The banking system in South Korea is as advanced as in most Western countries and also relatively simple and user-friendly.
That said, language barriers may make it harder for expats to set up their accounts or get their internet banking up and running. There are some banks, such as KEB Hanna, that are more expat-friendly than others, but it's best to ask a friend or employer to assist with setting up one's banking needs in South Korea.
Currency in South Korea
The official currency of South Korea is the won, which is abbreviated to KRW or ₩. Foreign currency can be exchanged at banks, airports, and some hotels or tourist spots, and most major international currencies are accepted. Expats will have a more difficult time exchanging won for other currencies outside of South Korea.
Notes: 1,000 KRW, 5,000 KRW, 10, 000 KRW and 50,000 KRW
Coins: 10 KRW, 50 KRW, 100 KRW and 500 KRW
Banking in South Korea
Some popular banks in South Korea include KEB Hanna, Woori Bank, Kookmin Bank (KB) and Shinhan Bank. International banks such as Citibank, HSBC, Standard Chartered Bank and Bank of America also operate in the country.

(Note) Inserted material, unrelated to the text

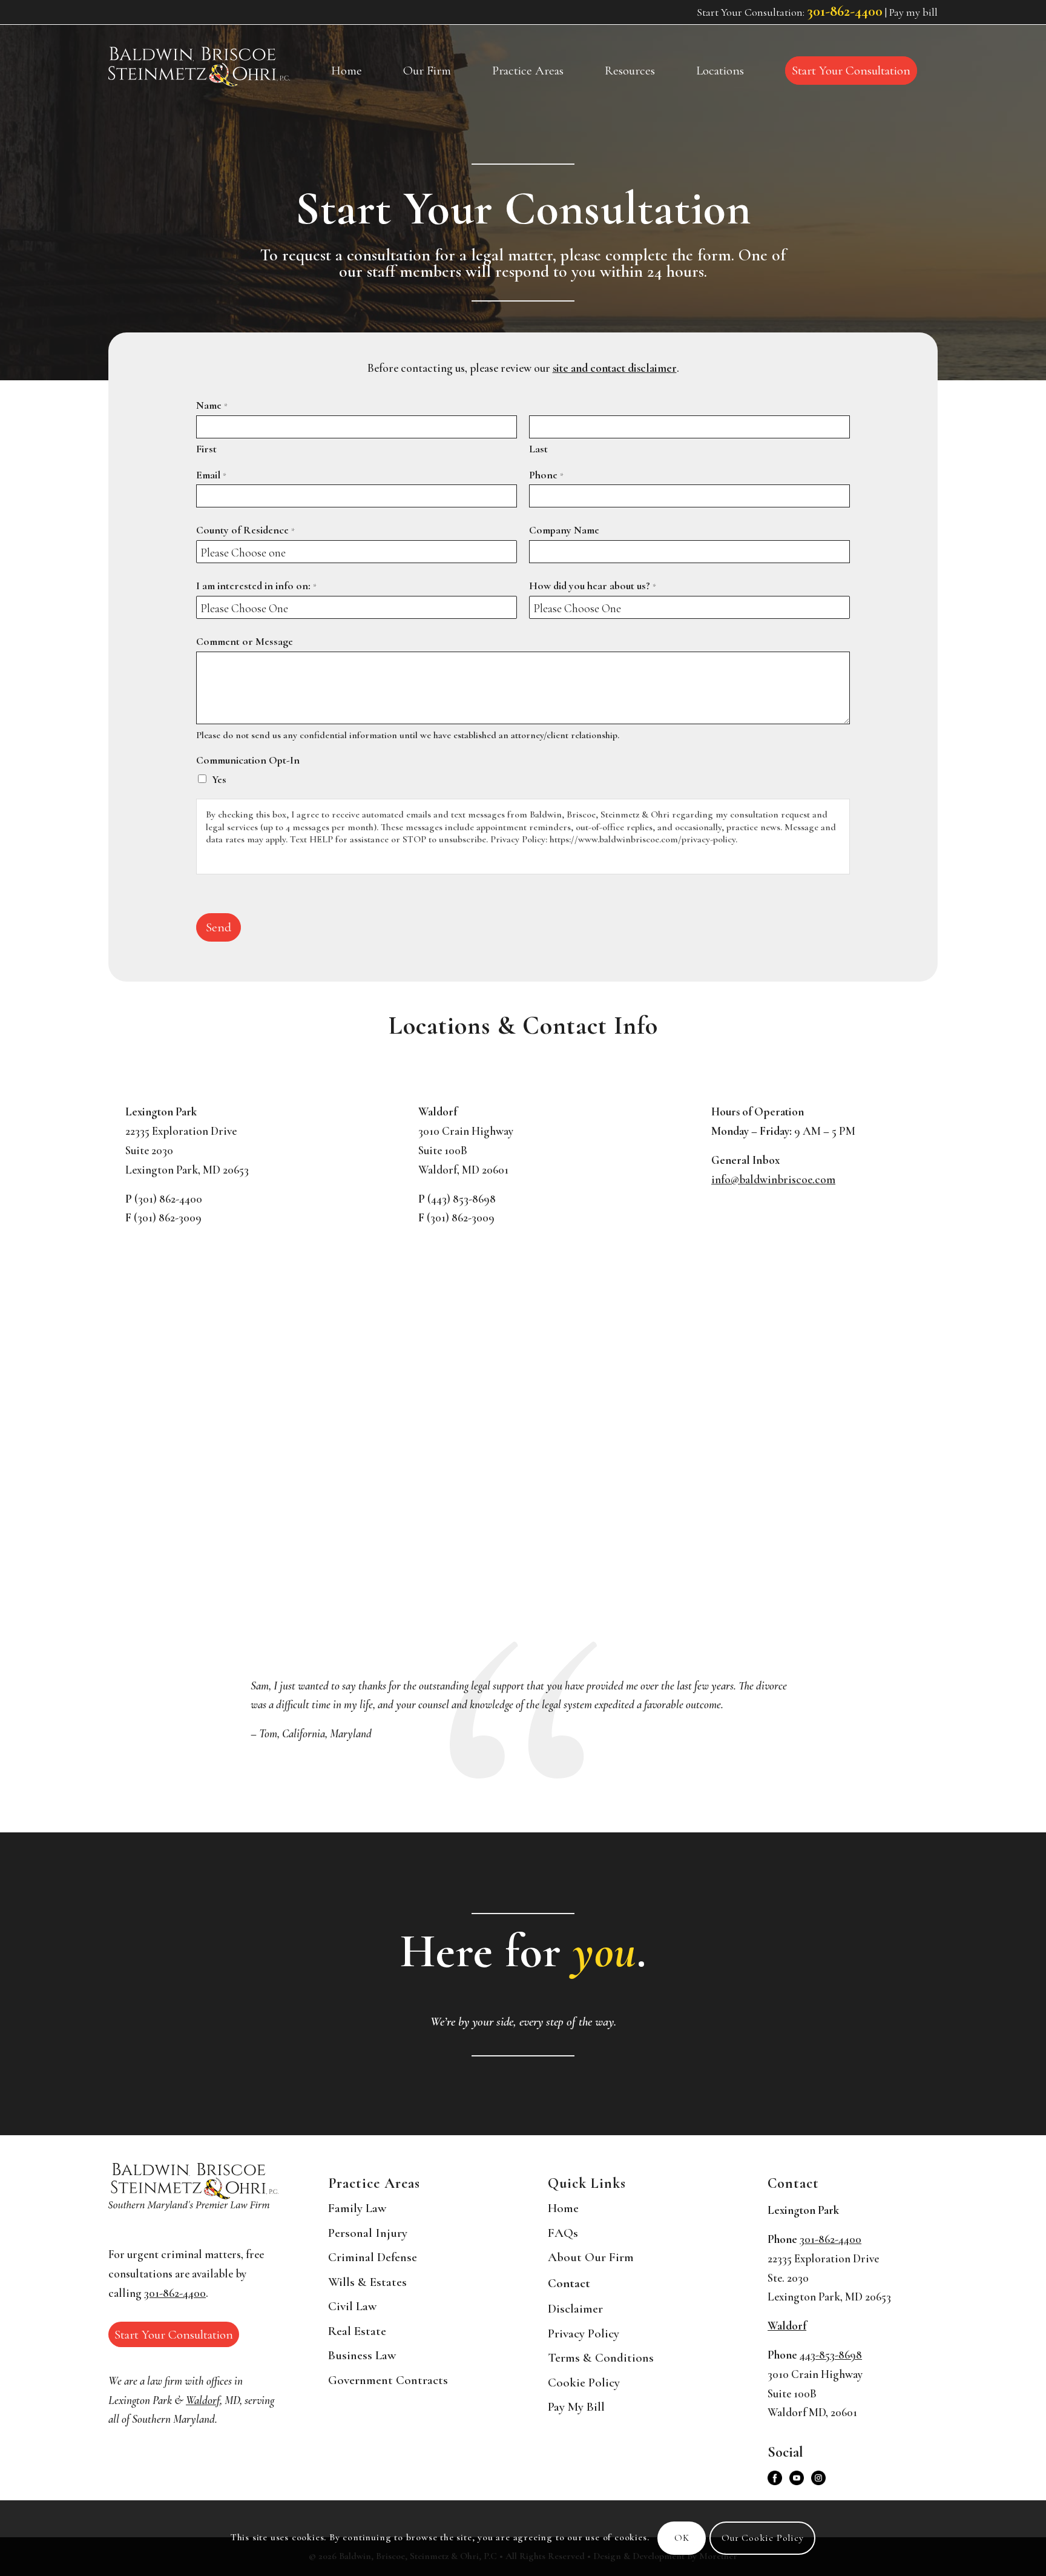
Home (563, 2208)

Banking hours in South Korea are generally from 9am to 4pm during the week. A few bank branches will also open on weekends.
Opening a bank account
To open a bank account in South Korea, expats will need a copy of their working visa, Residence Card, passport, and in some cases, certificate of employment. Although the Residence Card has the cardholder's address printed on it, it's also helpful for applicants to bring in a copy of their address written in both Korean and English for the bank to capture it properly.
Once the necessary forms have been filled in, the bank will issue the applicant a bank card. It's important to note that this is an ATM card, not a debit card. Should an expat require debit card facilities, or a card that works overseas, they will need to ask the bank for one specifically.
Internet banking also isn't necessarily included. New arrivals should also ensure their bank creates a digital certificate for them, which allows them to complete online transfers. Expats should have banking staff set up all of their banking needs when their account is first created.
Credit cards and ATMs
ATMs are plentiful in cities and are primarily found in convenience stores, hotels, banks, post offices or train stations. Although some are available 24/7 and accept foreign cards, many are only online during the day between 8am or 9am and midnight and only accept Korean bank cards.
Although Koreans themselves usually pay with debit or credit cards, international credit cards may only be readily accepted in larger hotels and stores – smaller stores and restaurants may have trouble processing a foreign credit card. ATMs affiliated with the leading Korean banks often accept foreign cards.
Taxes in South Korea
Expats who will be living in South Korea for 183 days or more in a tax year will be considered tax residents. South Korean income tax is calculated based on a progressive scale and ranges from six to 45 percent. Those in the top income bracket, earning an excess of one billion KRW, will be taxed 45 percent of their salary. In addition to income tax, individuals are also charged a residents' tax, which amounts to around 10 percent of the income tax amount. Therefore, this means that high-earning individuals will be taxed 49.5 percent of their income in total.
Some expats receive a partial or complete exemption from paying tax for a specified number of years of their stay in South Korea. These include English teachers working in state schools and qualified foreign engineers. As of 2023, expats working in South Korea can apply for a flat tax rate for up to 20 years, which has been increased from an initial five years.
Foreigners are also expected to pay a percentage of their salary into the National Pension Scheme. By law, employers must match this contribution. Some expats, depending on their nationality, can claim some of their taxes back at the end of each tax year, and they can claim all of their pension payments back at the end of their stay in South Korea.
Some expats can also opt to pay taxes either in their home country or in South Korea. This depends on their resident status and whether their country has a double taxation avoidance agreement with the South Korean government.
For the most up-to-date information about the issue, it is best to refer to a tax professional.